A listing of the Pulitzer Prize award winners for 2002:

Journalism
 Public Service:
The New York Times, for A Nation Challenged, a special section published regularly after the September 11th terrorist attacks on America, which coherently and comprehensively covered the tragic events, profiled the victims, and tracked the developing story, locally and globally.
 Beat Reporting:
 Gretchen Morgenson of The New York Times, for her trenchant and incisive Wall Street coverage.
 Breaking News Photography
The staff of The New York Times, for its consistently outstanding photographic coverage of the terrorist attack on New York City and its aftermath.
 Breaking News Reporting
The staff of The Wall Street Journal, for its comprehensive and insightful coverage, executed under the most difficult circumstances, of the terrorist attacks on New York City, which recounted the day's events and their implications for the future.
 Commentary
Thomas Friedman of The New York Times, for his clarity of vision, based on extensive reporting, in commenting on the worldwide impact of the terrorist threat.
 Criticism
Justin Davidson of Newsday, Long Island, New York, for his crisp coverage of classical music that captures its essence.
 Editorial Cartooning
Clay Bennett of The Christian Science Monitor
 Editorial Writing
Alex Raksin and Bob Sipchen of the Los Angeles Times, for their comprehensive and powerfully written editorials exploring the issues and dilemmas provoked by mentally ill people dwelling on the streets.

* _Problem a_
Set down the entries word for word, starting with the line containing "You are a computer-use" and going on through the line containing "click(26, 7)", and leave the pictures out.
The Pulitzer listing and the entries were taken from separate sources.

* _Data extract_

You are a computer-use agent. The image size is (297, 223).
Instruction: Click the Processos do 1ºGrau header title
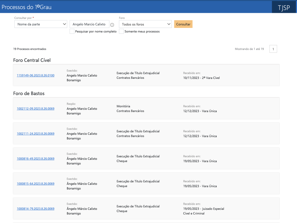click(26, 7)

--

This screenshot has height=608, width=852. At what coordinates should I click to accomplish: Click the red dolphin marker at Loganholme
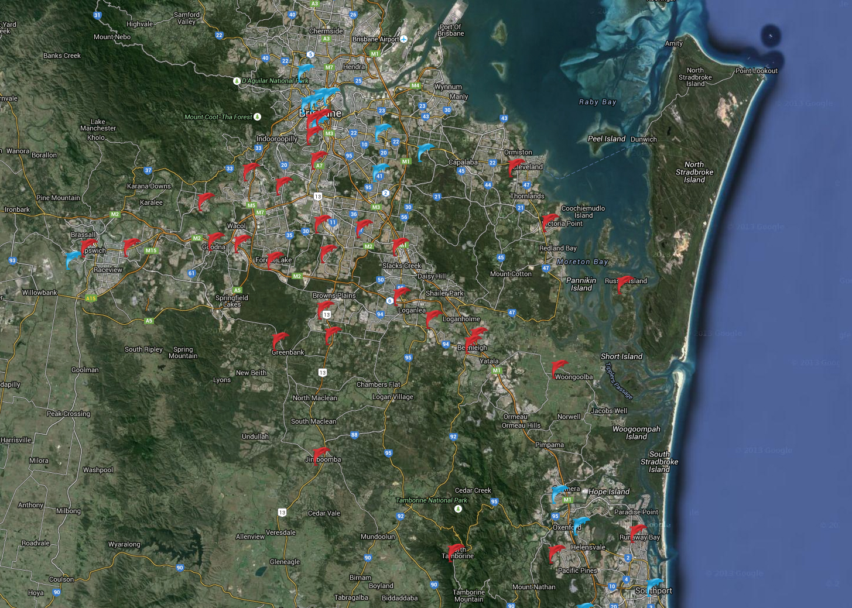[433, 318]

--

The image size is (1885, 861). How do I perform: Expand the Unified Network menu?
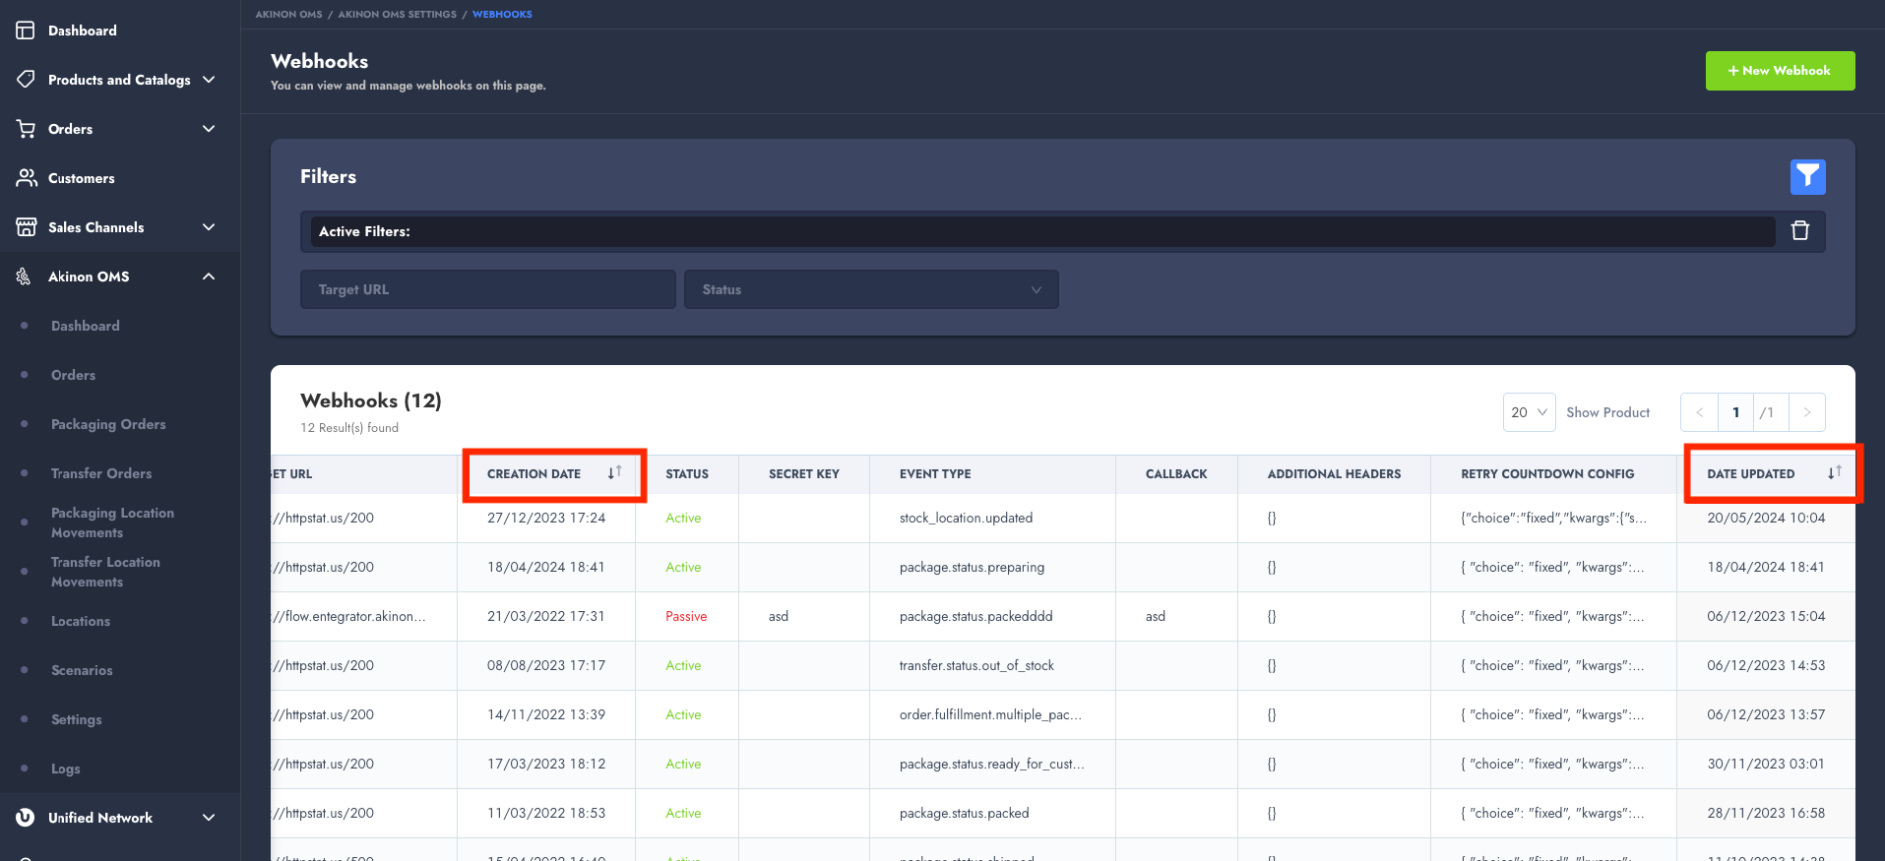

* _Problem b_
From the Pulitzer listing, extract the words starting with "Breaking News Photography" and going on through "captures its essence.", copied precisely.

* _Exercise solution a_
You are a computer-use agent. The image size is (297, 223).
Instruction: Click the Processos do 1ºGrau header title
click(26, 7)

* _Exercise solution b_
Breaking News Photography
The staff of The New York Times, for its consistently outstanding photographic coverage of the terrorist attack on New York City and its aftermath.
 Breaking News Reporting
The staff of The Wall Street Journal, for its comprehensive and insightful coverage, executed under the most difficult circumstances, of the terrorist attacks on New York City, which recounted the day's events and their implications for the future.
 Commentary
Thomas Friedman of The New York Times, for his clarity of vision, based on extensive reporting, in commenting on the worldwide impact of the terrorist threat.
 Criticism
Justin Davidson of Newsday, Long Island, New York, for his crisp coverage of classical music that captures its essence.